January 26, that is yesterday, came and went pretty much like the month of September – namely, with a whimper.

Remember September, the month when the Palestinians made their much-trumpeted and widely-feared play for statehood recognition at the United Nations. Defense Minister Ehud Barak prophesied a diplomatic tsunami; Foreign Minister Avigdor Lieberman warned of the worst Palestinian violence Israel had ever faced; and Haaretz continuously cautioned about a third intifada.

Yet none of that materialized.

What did materialize was a new deadline, a new target for our diplomatic angst: January 26.

By that date, either Israel would give in to the Palestinian demands for renewing negotiations – which in addition to freezing all construction beyond the Green Line and accepting the 1967 lines as the baseline for future talks, now also included releasing high-profile Fatah prisoners – or else the Palestinians would call off the nascent Jordan channel and reevaluate their steps.

And what made January 26 so special? That was the deadline, according to the Palestinian calculations, that the Quartet – made up of the US, EU, Russia and UN – gave the sides for making significant progress in direct negotiations and providing each other with comprehensive proposals on security and border issues.

Israel’s position is that this particular deadline doesn’t kick in until the beginning of April.

So January 26 came and went, but nothing truly dramatic happened.

Granted, in the days up to the deadline various Palestinian spokesmen issued threats about walking away from the talks, but there has been no formal announcement to that effect.

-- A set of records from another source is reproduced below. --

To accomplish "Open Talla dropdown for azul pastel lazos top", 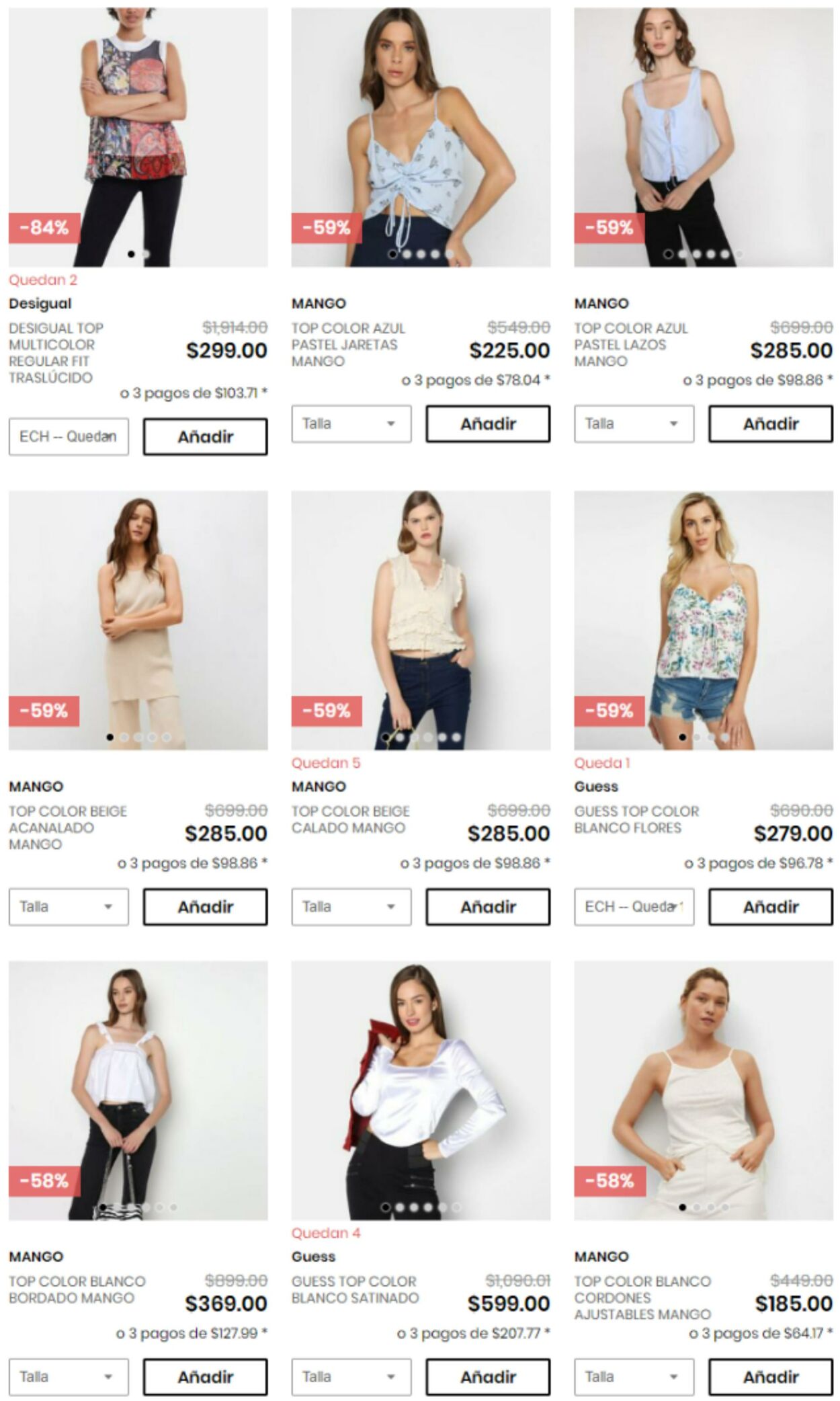I will (x=634, y=424).
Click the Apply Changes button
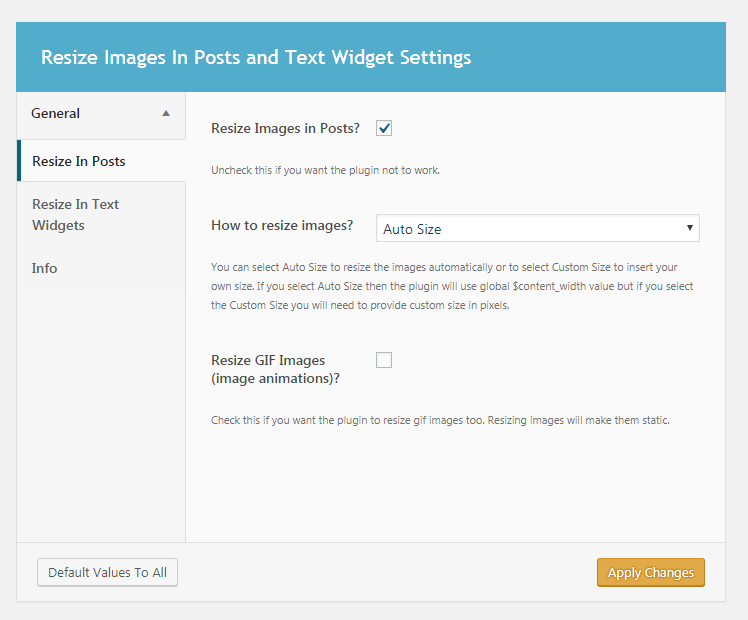This screenshot has width=748, height=620. point(650,572)
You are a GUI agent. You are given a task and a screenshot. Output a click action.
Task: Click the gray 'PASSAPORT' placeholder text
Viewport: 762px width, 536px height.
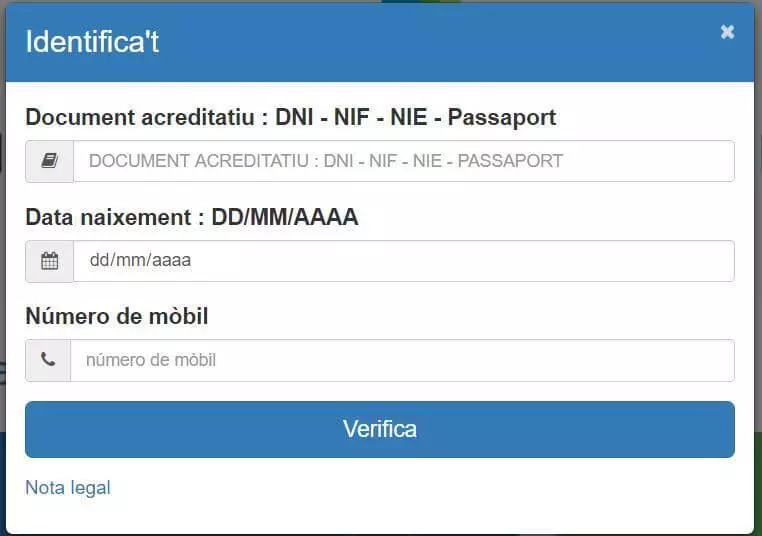coord(510,161)
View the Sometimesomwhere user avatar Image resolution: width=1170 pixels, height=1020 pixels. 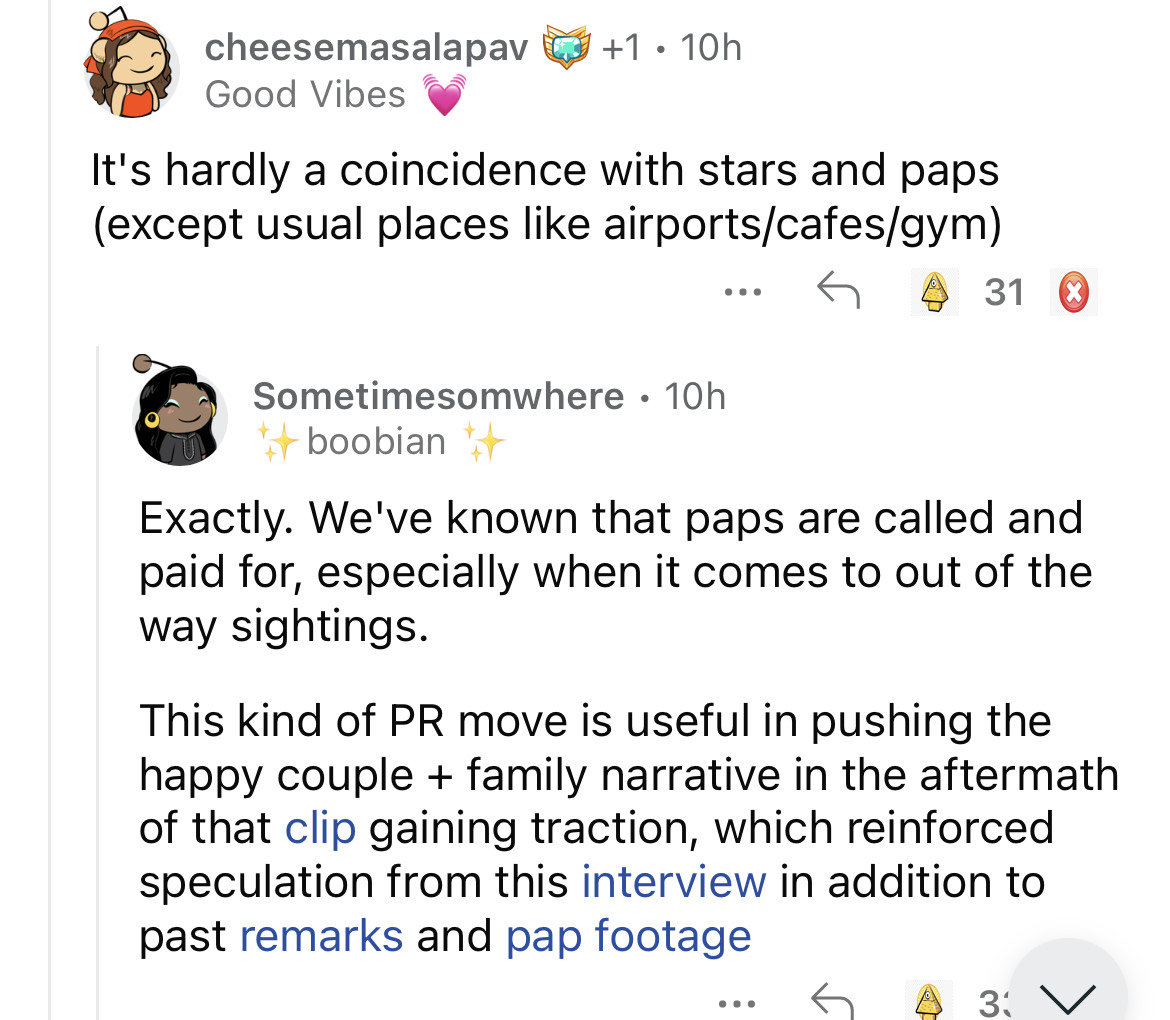click(x=181, y=420)
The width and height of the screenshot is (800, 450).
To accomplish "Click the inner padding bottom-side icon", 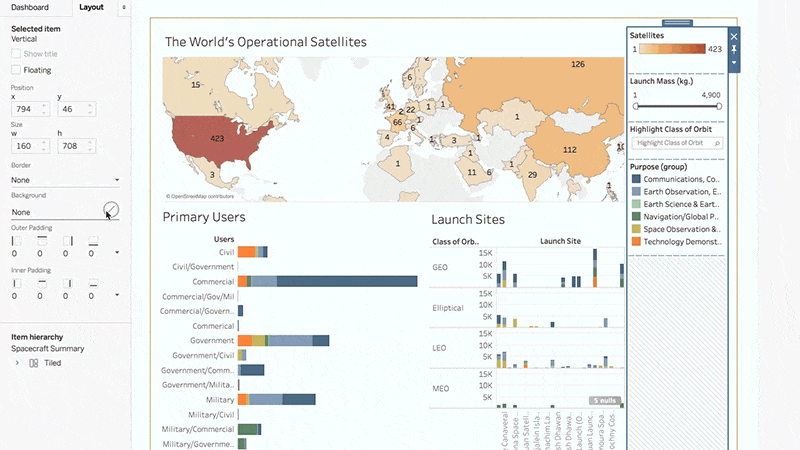I will (93, 284).
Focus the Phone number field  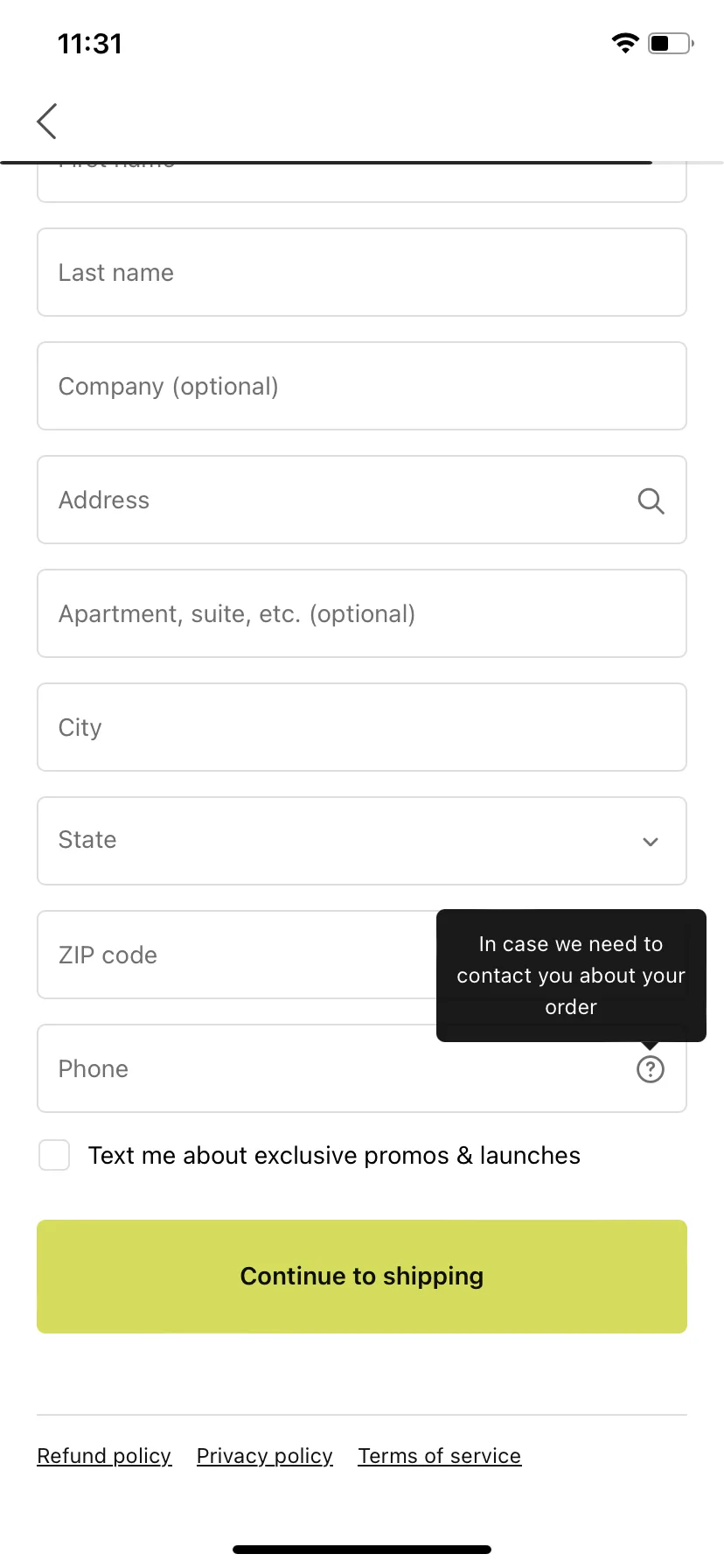coord(362,1068)
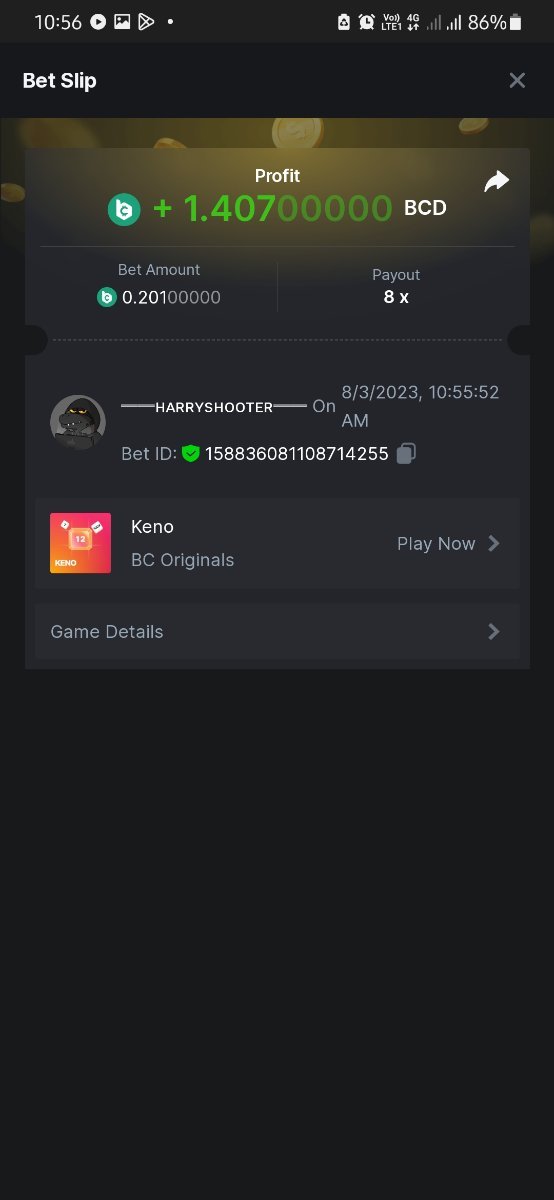Open HARRYSHOOTER's profile avatar

tap(78, 422)
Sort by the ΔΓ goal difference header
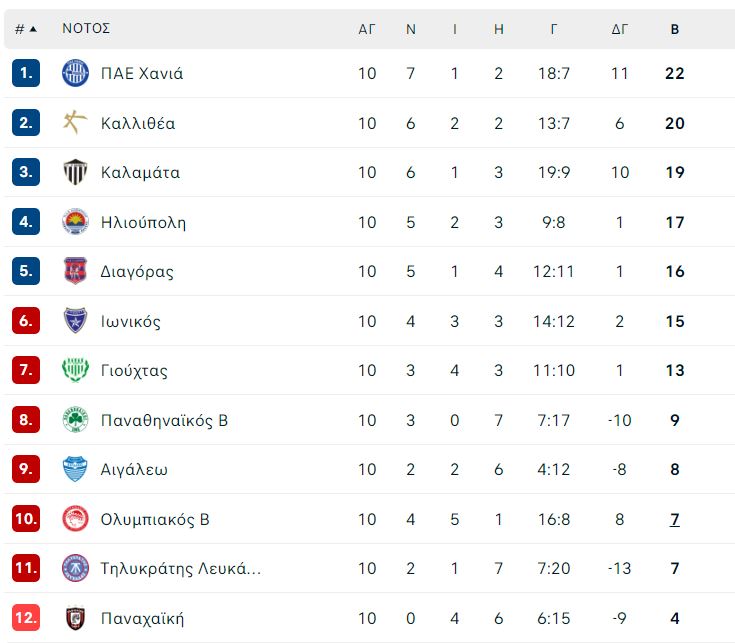735x643 pixels. click(619, 29)
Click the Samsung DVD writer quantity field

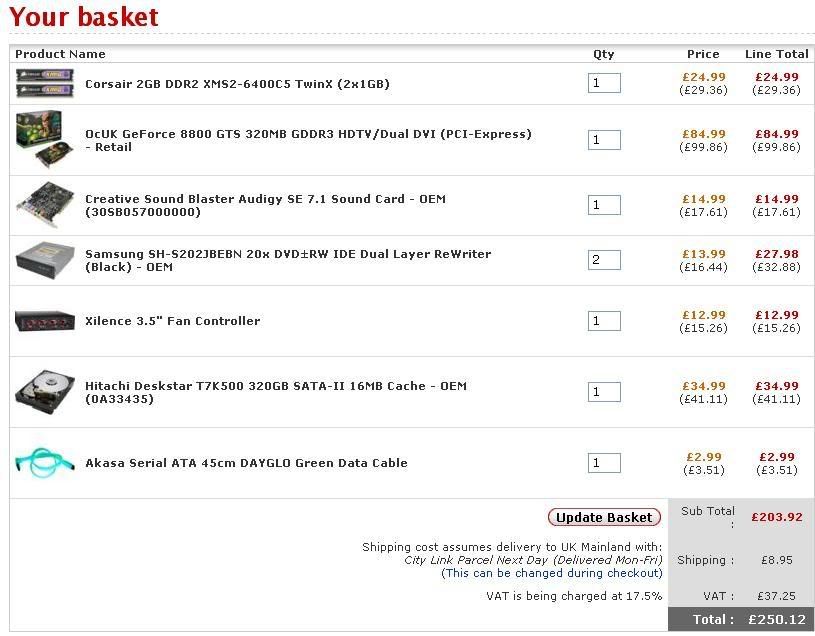click(x=604, y=260)
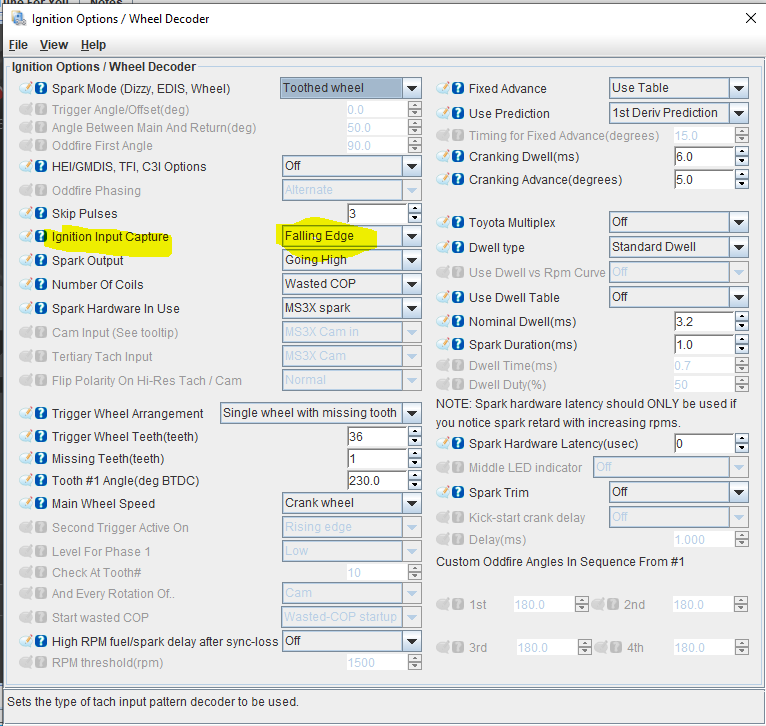
Task: Click the Tooth #1 Angle input field
Action: point(376,481)
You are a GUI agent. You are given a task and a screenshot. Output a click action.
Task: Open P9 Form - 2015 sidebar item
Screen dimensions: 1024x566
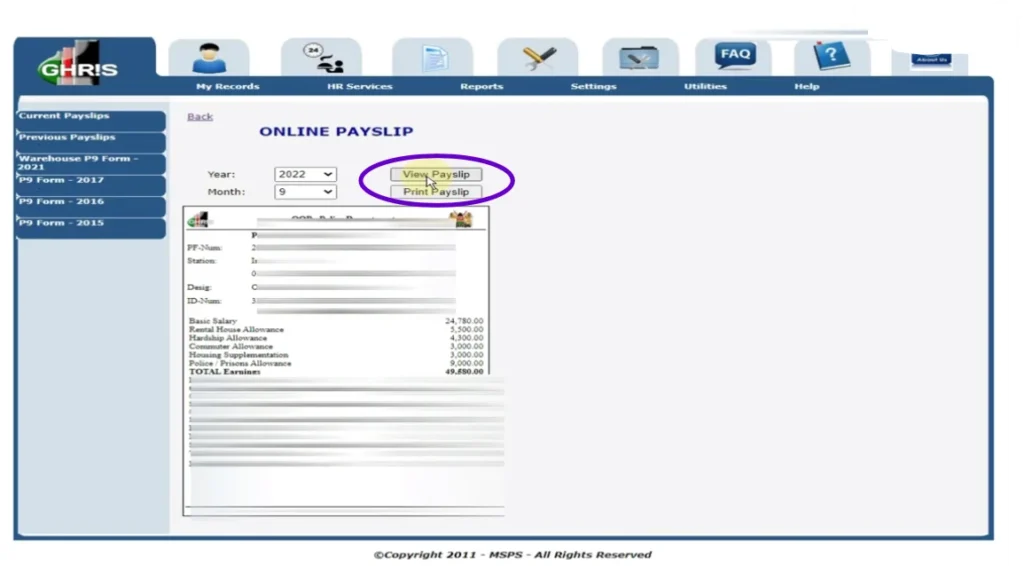(x=91, y=223)
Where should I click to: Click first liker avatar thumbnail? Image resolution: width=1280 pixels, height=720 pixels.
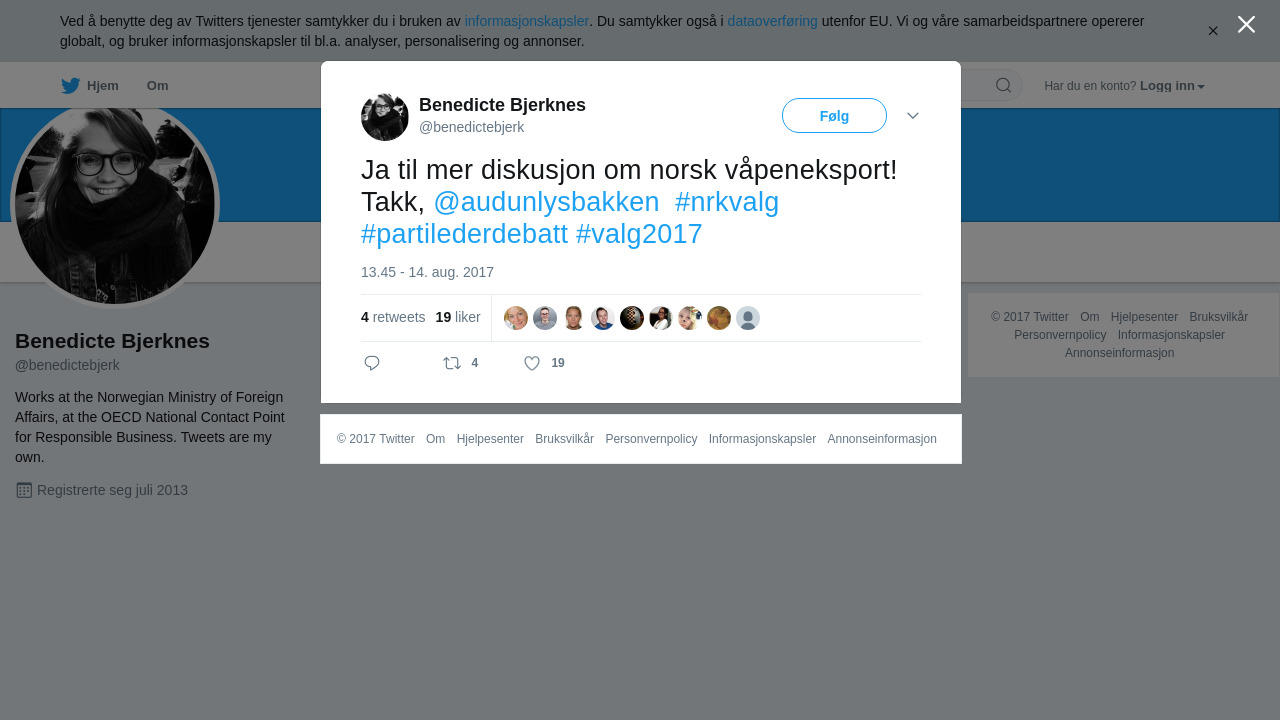pos(516,318)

Indeed, EU foreign policy chief Catherine Ashton, after meeting Palestinian Authority President Mahmoud Abbas in Amman on Thursday, said there was no impasse in the talks.

In any case, Abbas is not expected to make any decision before the convening on February 4 in Cairo of an Arab League meeting. And at that meeting, he is expected to get a green light for continuing the talks, largely because he has no first-rate alternatives.

“Give me something substantial to remain in the talks, or else” has been the tone of Palestinian sentiment since the talks – sponsored by Jordan – began a few weeks ago. But the “or else” component of that equation does not seem that strong.

If the talks fail, Abbas essentially has two options: He could move more determinedly on reconciliation talks with Hamas, or he could go back to the unilateral track at the UN.

Neither option, however, is presently viable. The reconciliation talks with Hamas, in the works for months, are not producing real results, and rather than narrowing gaps, additional ones have emerged.

And regarding the UN option, the Palestinians do not have significant international support for returning to the UN to seek statehood recognition.

Besides, the Palestinian gambit at the UN in September did not work, and they were unable to garner the support of nine countries on the 15-member UN Security Council to force a US veto on the issue. And although the composition of the Security Council changed in January as five countries joined, and five others left, the balance of power there on the Palestinian statehood question did not tilt one way or the other.

There is always another Palestinian option, a return to violence, but this would cost the Palestinians dearly in international sympathy, one of their key assets.

One thing that Ashton’s rather low-key visit to the region this week indicated was that the Europeans have not yet concluded that Israel is to blame for an impasse in the Amman discussions, and do not believe that the Palestinians would be justified in leaving the table.

The Europeans see the talks as the only good game in town, and Israel has not supplied a sufficient reason to them for declaring the Amman channel a dead end. And if that is true of the Europeans, it is even more the case regarding Washington.

So with reconciliation with Hamas not in the offing, the UN blocked, and violence a losing diplomatic proposition, the only real option for the PA remains the low-level talks.

Senior Israeli officials have said the Palestinians are reluctant – with US President Barack Obama on the eve of elections – to negotiate seriously with Israel, because of a sense that he will not be able to pressure Israel because of electoral considerations.

While this may be true, it does not mean that all will remain motionless until November. Rather, the diplomatic goal now as seen in many capitals around the world is simply to avoid back-sliding, to prevent the Israeli-Palestinian conflict from exploding.

That is an interest of all sides: The PA, concerned about how Hamas would exploit a violent confrontation and possibly make inroads into the West Bank; Israel, which has no interest in another round of terrorist violence; the US, facing an election in November; and the Europeans, on the verge of an economic abyss.

As a result, the Palestinians are likely to continue with these lowlevel talks – though few give the discussions any chance of leading to a dramatic breakthrough – if only because right now they don’t have other workable options.